La transformation du secteur agricole est désormais engagée au Sénégal. À travers le lancement du Pacte AgriConnect, les pouvoirs publics affichent une volonté affirmée, structurer un secteur primaire davantage intégré, performant et capable de résister aux chocs. Pour les vétérinaires sénégalais, ce programme va bien au-delà d’un simple plan d’action ; il consacre officiellement leur place stratégique dans la quête de souveraineté alimentaire, a rapporté Africavet.
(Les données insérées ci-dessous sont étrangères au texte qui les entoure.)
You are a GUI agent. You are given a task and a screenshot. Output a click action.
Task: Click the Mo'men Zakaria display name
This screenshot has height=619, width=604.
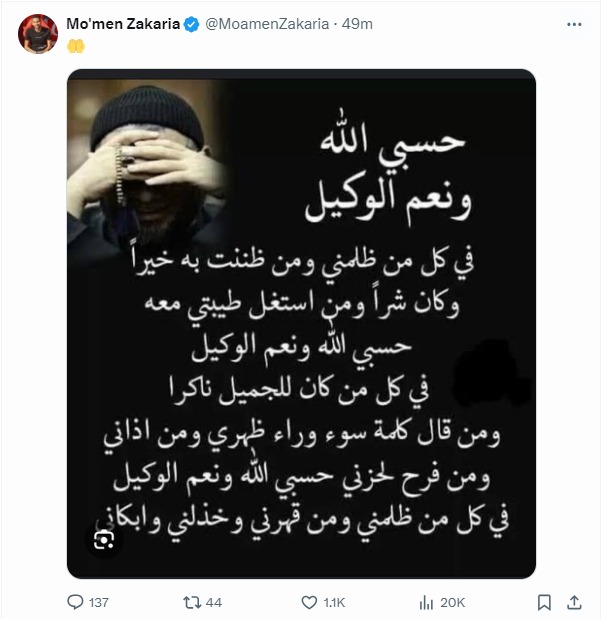(123, 24)
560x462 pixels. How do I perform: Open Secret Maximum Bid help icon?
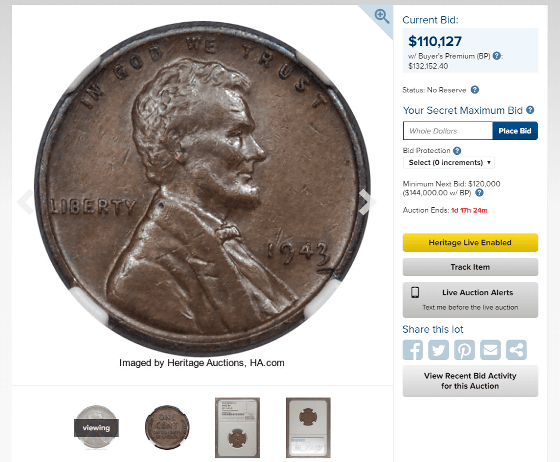(x=530, y=110)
En mettant l’accent sur les filières céréalières, l’horticulture et l’élevage, le Pacte AgriConnect amorce une nouvelle étape pour le monde rural. L’ambition est claire, bâtir un système cohérent où chaque segment de la chaîne de valeur interagit de manière complémentaire. Dans cette optique, l’élevage n’est plus considéré comme une activité marginale, mais comme un moteur essentiel de croissance et de stabilité socioéconomique.
Au cœur de cette dynamique figure la santé animale. Le rôle du vétérinaire ne se limite plus aux soins curatifs ; il s’étend à la prévention des maladies, notamment celles qui franchissent les frontières, ainsi qu’au conseil technique pour améliorer les performances des exploitations. Garantir la bonne santé du cheptel, c’est réduire les pertes, sécuriser les revenus des éleveurs et contribuer directement à l’approvisionnement alimentaire du pays.
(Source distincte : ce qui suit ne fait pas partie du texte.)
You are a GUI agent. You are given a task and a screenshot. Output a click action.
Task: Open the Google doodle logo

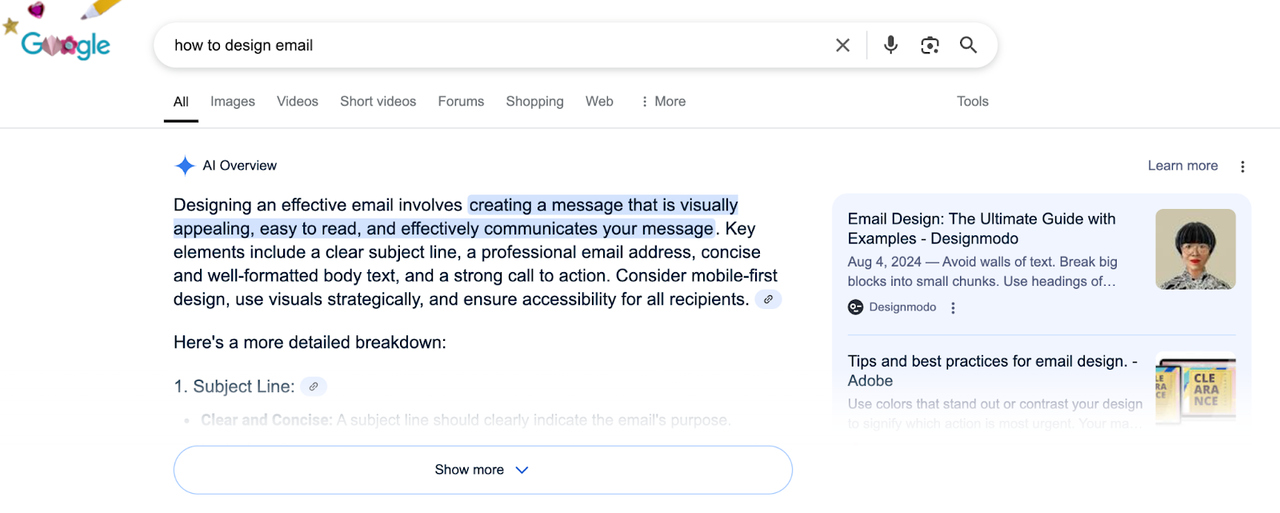[60, 36]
Au Sénégal, les vétérinaires se positionnent comme des garants de la souveraineté alimentaire
L’expertise en santé publique vétérinaire constitue également un pilier pour sécuriser les investissements prévus dans le cadre d’AgriConnect. En veillant à la qualité sanitaire des produits d’origine animale, les vétérinaires protègent les consommateurs tout en renforçant la compétitivité des productions locales.
Au-delà de l’aspect sanitaire, ils s’imposent comme des acteurs centraux de la résilience rurale. En accompagnant les exploitants vers des pratiques plus efficaces et durables, ils favorisent le passage d’une agriculture de subsistance à une agriculture orientée vers la performance et le marché. Ils contribuent aussi à renforcer les synergies entre cultures céréalières et alimentation animale, dans une logique d’intégration maîtrisée.
Ainsi, la réussite du Pacte AgriConnect dépendra largement de l’action sur le terrain. Et dans cette dynamique, le vétérinaire s’affirme comme un maillon incontournable pour consolider durablement la souveraineté alimentaire du Sénégal.